Rewrite the forum post on literary form from "Yes, the second" up to and including "back that up.", changing every "gimmick" to "conceit".

• PASSAGE SHOWN:
* * *
BravestOfTheLamps posted:

Well like I've argued, the form of literature is what determines it's effect rather than its content.

For example, A and B are sequences of phrases with the same content but different form:

A.

I could say you're like a summer day, but I think you're even better than that. In May the wind can be rough, and summer doesn't last long enough.

B.

Shall I compare thee to a summer’s day?
Thou art more lovely and more temperate.
Rough winds do shake the darling buds of May,
And summer’s lease hath all too short a date.


Why do they have such radically different effects? Because of their respective forms.


Yes, the second is clearly superior. But that merely shows that we have to consider the form of piece of art.

It does not mean that we must consider only the form. Your samples are a decent example of that - sample A still has the core gimmick of the sonnet - that the poems subject is more lovely than stereotypical romantic imagery. Ask your average layman about "Shall I compare thee" and I doubt you'll have anyone who remembers the shaking buds of May, but people will remember the gimmick.

You're working from the principle that we should look only at the prose, and that the characters/themes/philosophy are an irrelevance. And you have staggeringly failed to provide anything to back that up.
* * *
• MATERIAL PROVIDED:
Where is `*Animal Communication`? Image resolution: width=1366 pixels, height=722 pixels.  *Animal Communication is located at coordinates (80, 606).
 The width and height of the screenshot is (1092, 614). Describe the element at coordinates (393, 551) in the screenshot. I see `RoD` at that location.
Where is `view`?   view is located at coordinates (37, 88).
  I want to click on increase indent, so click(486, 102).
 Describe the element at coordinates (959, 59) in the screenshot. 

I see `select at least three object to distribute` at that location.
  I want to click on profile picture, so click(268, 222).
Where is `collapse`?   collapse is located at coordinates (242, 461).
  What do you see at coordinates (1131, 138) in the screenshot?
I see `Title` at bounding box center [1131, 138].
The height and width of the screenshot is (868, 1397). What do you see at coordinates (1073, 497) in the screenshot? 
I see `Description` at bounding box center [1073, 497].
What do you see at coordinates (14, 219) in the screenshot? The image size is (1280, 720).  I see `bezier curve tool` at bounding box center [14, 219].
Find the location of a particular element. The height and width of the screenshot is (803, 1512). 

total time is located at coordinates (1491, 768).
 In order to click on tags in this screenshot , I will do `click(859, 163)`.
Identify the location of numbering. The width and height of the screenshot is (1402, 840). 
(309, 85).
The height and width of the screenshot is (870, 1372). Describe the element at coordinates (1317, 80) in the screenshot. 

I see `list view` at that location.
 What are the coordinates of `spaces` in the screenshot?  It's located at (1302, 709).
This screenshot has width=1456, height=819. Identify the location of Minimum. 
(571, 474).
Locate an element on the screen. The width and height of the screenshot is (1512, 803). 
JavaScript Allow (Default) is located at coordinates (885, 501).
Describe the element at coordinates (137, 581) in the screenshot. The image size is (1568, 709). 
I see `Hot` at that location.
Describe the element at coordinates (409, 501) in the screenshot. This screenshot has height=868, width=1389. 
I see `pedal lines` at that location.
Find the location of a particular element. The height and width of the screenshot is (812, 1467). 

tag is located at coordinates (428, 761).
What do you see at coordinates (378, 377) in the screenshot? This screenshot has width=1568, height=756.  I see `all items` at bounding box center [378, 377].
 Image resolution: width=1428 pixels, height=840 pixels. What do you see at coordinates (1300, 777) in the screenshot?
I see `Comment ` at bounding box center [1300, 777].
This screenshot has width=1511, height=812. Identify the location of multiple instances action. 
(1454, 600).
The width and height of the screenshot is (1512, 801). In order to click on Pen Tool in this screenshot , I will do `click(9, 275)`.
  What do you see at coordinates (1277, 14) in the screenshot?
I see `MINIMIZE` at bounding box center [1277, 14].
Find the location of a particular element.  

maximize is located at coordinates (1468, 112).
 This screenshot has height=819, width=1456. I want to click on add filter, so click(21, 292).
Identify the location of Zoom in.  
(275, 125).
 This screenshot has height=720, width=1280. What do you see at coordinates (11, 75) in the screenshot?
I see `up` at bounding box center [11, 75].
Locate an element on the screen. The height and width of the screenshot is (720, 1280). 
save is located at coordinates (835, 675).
* * *
• WRITTEN SOLUTION:
Yes, the second is clearly superior. But that merely shows that we have to consider the form of piece of art.

It does not mean that we must consider only the form. Your samples are a decent example of that - sample A still has the core conceit of the sonnet - that the poems subject is more lovely than stereotypical romantic imagery. Ask your average layman about "Shall I compare thee" and I doubt you'll have anyone who remembers the shaking buds of May, but people will remember the conceit.

You're working from the principle that we should look only at the prose, and that the characters/themes/philosophy are an irrelevance. And you have staggeringly failed to provide anything to back that up.